**Consegna 1:**
Rispondi alle domande sul testo relativo alla banda larga in Italia.
(a) Qual è il tasso di penetrazione della banda larga sulle famiglie italiane e quale la media europea?
(b) Quando è stata istituita l'Agenda Digitale Italiana e con quale atto?
(c) Quali operatori del mercato hanno nei loro piani lo sviluppo di reti NGN?
**Consegna 2:** Trascrivi fedelmente il passo del testo sulla banda larga in Italia che comincia con "Cosa si sta" e termina con "Fastweb e Wind.".
**Consegna 3:** Prosegui il testo sulla banda larga in Italia dal punto in cui si interrompe.

**Brano scelto:**
((

L’Italia è in ritardo nello sviluppo di reti di telecomunicazione a banda larga e ultralarga…
Guardando i dati forniti dall’Unione Europea il ritardo dell’Italia emerge in tutta la sua gravità. Il nostro Paese presenta un tasso di penetrazione di banda larga misurato sulle famiglie del 55,1%, contro una media europea del 72,5%, un divario che cresce in maniera impressionante se si considerano le reti di nuova generazione (NGN), dove la copertura è pari al 14% a fronte di una media europea del 53,8%. Eppure il ruolo strategico che tali infrastrutture rivestono per lo sviluppo e la crescita è universalmente riconosciuto, in quanto a differenza di altre infrastrutture di rete si tratta finalizzate all’erogazione di specifici servizi, la banda larga permette di erogare una pluralità di servizi a vantaggio di utenti privati, imprese, pubbliche amministrazioni. Un ruolo riconosciuto in particolare dall’Unione Europea, che con l’Agenda Digitale ha definito gli obiettivi per i Paesi dell’area euro, che prevedono la copertura a 30 Mbps per il 100% della popolazione e sottoscrizioni a 100 Mbps per il 50% delle abitazioni entro il 2020.
Cosa si sta facendo per ridurre questo gap?
Il documento principale adottato dal governo italiano per stimolare la realizzazione delle infrastrutture a banda larga e ultralarga è l’Agenda Digitale Italiana, istituita il primo marzo del 2012 con il decreto del Ministero dello Sviluppo Economico. Lo stesso Ministero ha poi emanato il Piano nazionale banda larga e il Progetto strategico banda ultralarga che contengono misure, come le norme per l’agevolazione degli scavi o il credito di imposta, per favorire l’attuazione di quanto contenuto nell’Agenda Digitale. Lo sviluppo di reti NGN, sebbene con approcci e strategie diverse, è anche nei piani dei principali operatori del mercato, come Metroweb, Telecom, Vodafone, Fastweb e Wind.

))

**Estratto dei dati:**
((

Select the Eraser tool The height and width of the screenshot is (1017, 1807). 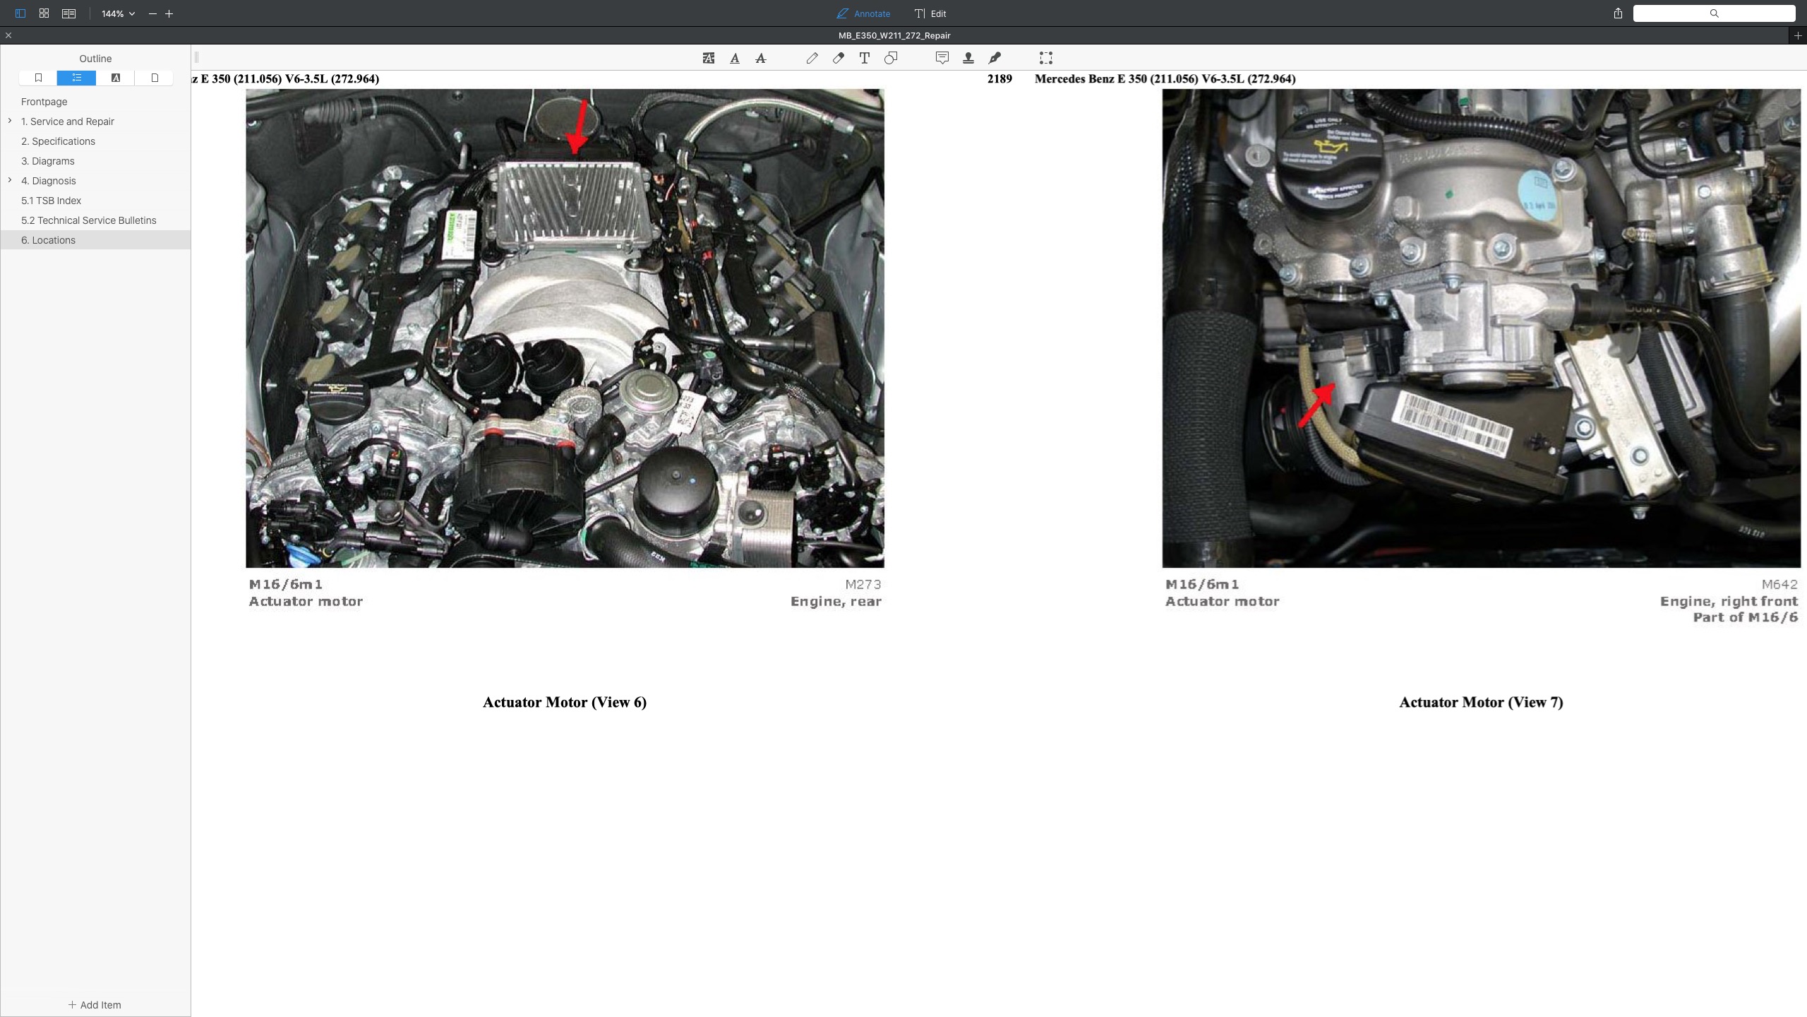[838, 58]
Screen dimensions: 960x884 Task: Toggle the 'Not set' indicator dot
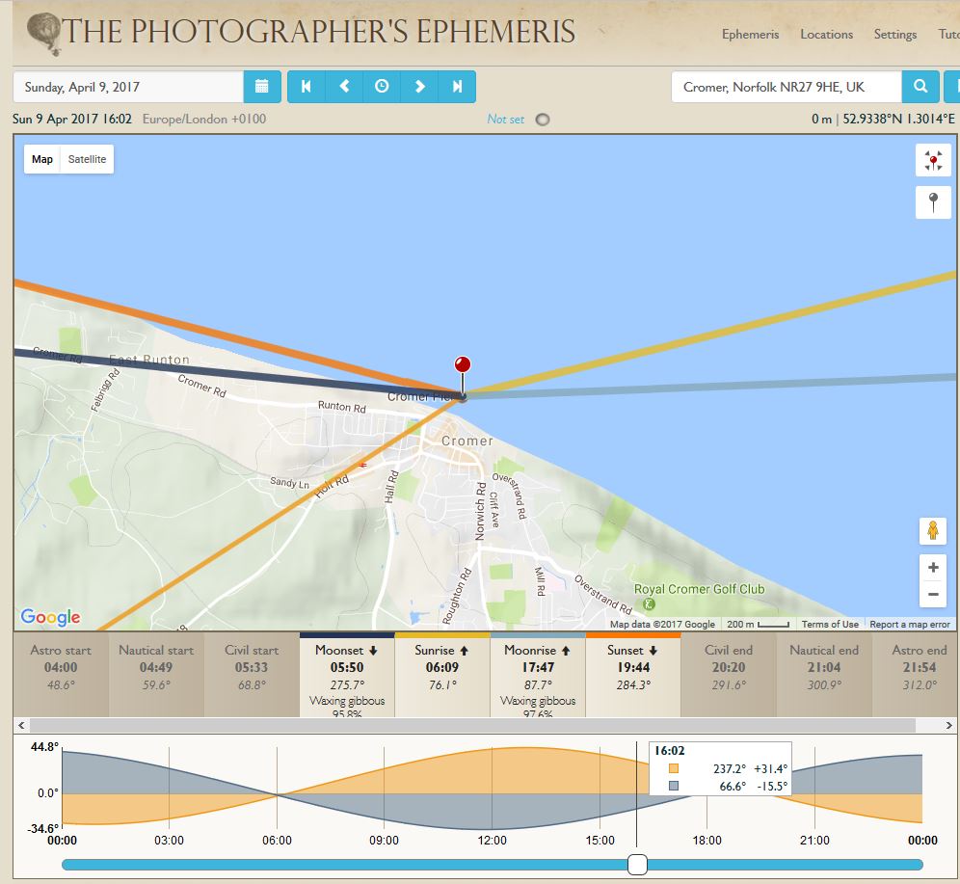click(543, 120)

))

**Risposta 1:**
(a) In Italia il tasso è del 55,1%. La media europea è del 72,5%.
(b) È stata istituita il primo marzo 2012 con il decreto del Ministero dello Sviluppo Economico.
(c) Metroweb, Telecom, Vodafone, Fastweb e Wind.

**Risposta 2:**
Cosa si sta facendo per ridurre questo gap?
Il documento principale adottato dal governo italiano per stimolare la realizzazione delle infrastrutture a banda larga e ultralarga è l’Agenda Digitale Italiana, istituita il primo marzo del 2012 con il decreto del Ministero dello Sviluppo Economico. Lo stesso Ministero ha poi emanato il Piano nazionale banda larga e il Progetto strategico banda ultralarga che contengono misure, come le norme per l’agevolazione degli scavi o il credito di imposta, per favorire l’attuazione di quanto contenuto nell’Agenda Digitale. Lo sviluppo di reti NGN, sebbene con approcci e strategie diverse, è anche nei piani dei principali operatori del mercato, come Metroweb, Telecom, Vodafone, Fastweb e Wind.

**Risposta 3:**
Quali sono le principali difficoltà operative che si riscontrano nello sviluppo di tali progetti?
Il principale problema è costituito dai costi e dai tempi di realizzazione delle infrastrutture. Il cablaggio in fibra ottica di una città è un’opera rilevante. Per realizzare una rete capillare come quella costruita da Metroweb a Milano, ad esempio, sono necessari investimenti per centinaia di milioni di euro e 24-36 mesi di lavoro. Occorre ricordare, poi, che con l’eccezione del capoluogo lombardo e di qualche altro caso isolato, nel resto delle città italiane la rete in fibra è quasi inesistente.
Qual è la voce di costo che incide maggiormente sulla realizzazione delle reti in fibra ottica?
La componente più onerosa è rappresentata dalle opere civili. Le attività di scavo, posa e reinterro delle tubazioni che ospitano i cavi in fibra ottica costituiscono infatti ben il 70% dei costi complessivi di realizzazione dell’infrastruttura. Il restante 30% è dovuto, invece, alla posa delle fibre ottiche e delle terminazioni e dall’installazione delle apparecchiature elettroniche. Per contenere i costi di investimento occorre dunque agire sulla prima voce, le opere civili, in particolare cercando di limitare al minimo possibile gli scavi, che hanno, inoltre, anche un forte impatto sul contesto delle città. Una possibilità in tal senso consiste nell’utilizzo delle infrastrutture già esistenti che per caratteristiche dei materiali e disponibilità di spazi possono essere sfruttate per la posa delle reti in fibra ottica.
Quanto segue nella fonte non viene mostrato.